Many people find this extraordinary fine-tuning of the parameters and initial conditions of the universe as strong evidence for some sort of designer, such as the God of classical theism. For example, theoretical physicist and popular science writer Paul Davies–whose early writings were not particularly sympathetic to theism–claims that with regard to basic structure of the
universe, “the impression of design is overwhelming” (Davies, 1988, p. 203). Similarly, in response to the life-permitting fine-tuning of the nuclear resonances responsible for the oxygen and carbon synthesis in stars, the famous astrophysicist Sir Fred Hoyle declares that “A commonsense interpretation of the facts suggests that a superintellect has monkeyed with physics . . . and that there are no blind forces worth speaking of in nature.” (Quoted in Davies, 1982, p. 118.)
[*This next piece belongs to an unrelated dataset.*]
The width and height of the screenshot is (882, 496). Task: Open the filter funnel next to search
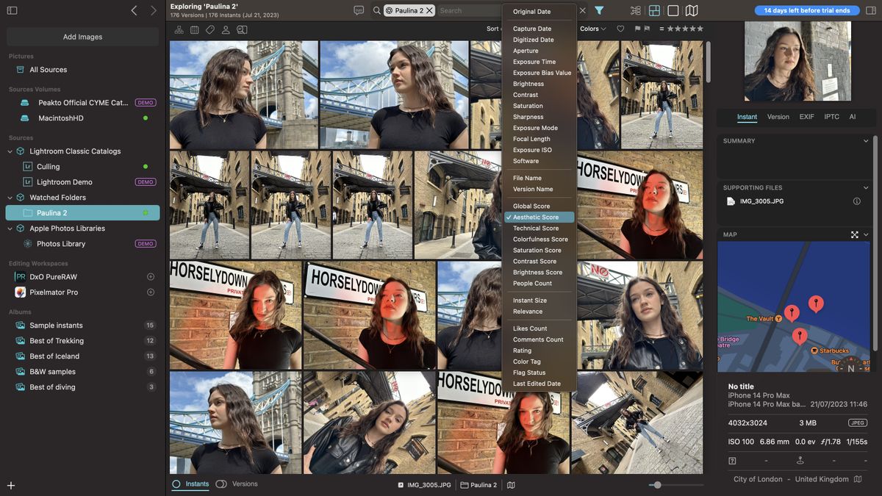[600, 11]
In response to explaining the fine-tuning in terms of design, however, many atheists have offered an alternative explanation, what I will call the atheistic many-universes hypothesis, where the adjective “atheistic” is included to distinguish it from the theistic many-universes hypothesis. According to the many-universes hypothesis, there are a very large–perhaps
infinite –number of universes, where by the term “universe” I mean any region of space-time that is disconnected from other regions in such a way that the constants or laws of physics in that region could differ significantly from the other regions. Furthermore, these universes are postulated to be produced by some “universe generator,” and the fundamental parameters of
physics are postulated to vary randomly from universe to universe. Of course, in the vast majority of these universes the parameters of physics would not have life-permitting values. Nonetheless, in a small proportion of universes they would, and consequently under this hypothesis it is no longer improbable that universes such as ours exist that are fine-tuned for
life to occur.
Although several models have been proposed as to what this “universe generator” could be, currently the most popular one is what I will call the “inflationary many-universes model.” According to the inflationary universe model of the big bang–a model currently in vogue among many cosmologists– the universe arose as a rapidly expanding “bubble” out of a so-called “false vacuum” state of an hypothesized group of interacting quantum fields, called Higgs fields. According to the many-universes version of this model, which is claimed to be a natural extension of it, a very large, if not infinite, number of these bubbles have formed in this false vacuum. Morever, each of these “bubble universes” is postulated to form by symmetry breaking of the Higgs fields, yielding randomly varying values for the initial
conditions of the universe and the parameters of physics. Imaginatively, one can think of this
superspace of Higgs fields as an infinitely extending ocean full of soap, with each universe as
a soap-bubble which spontaneously forms on the ocean.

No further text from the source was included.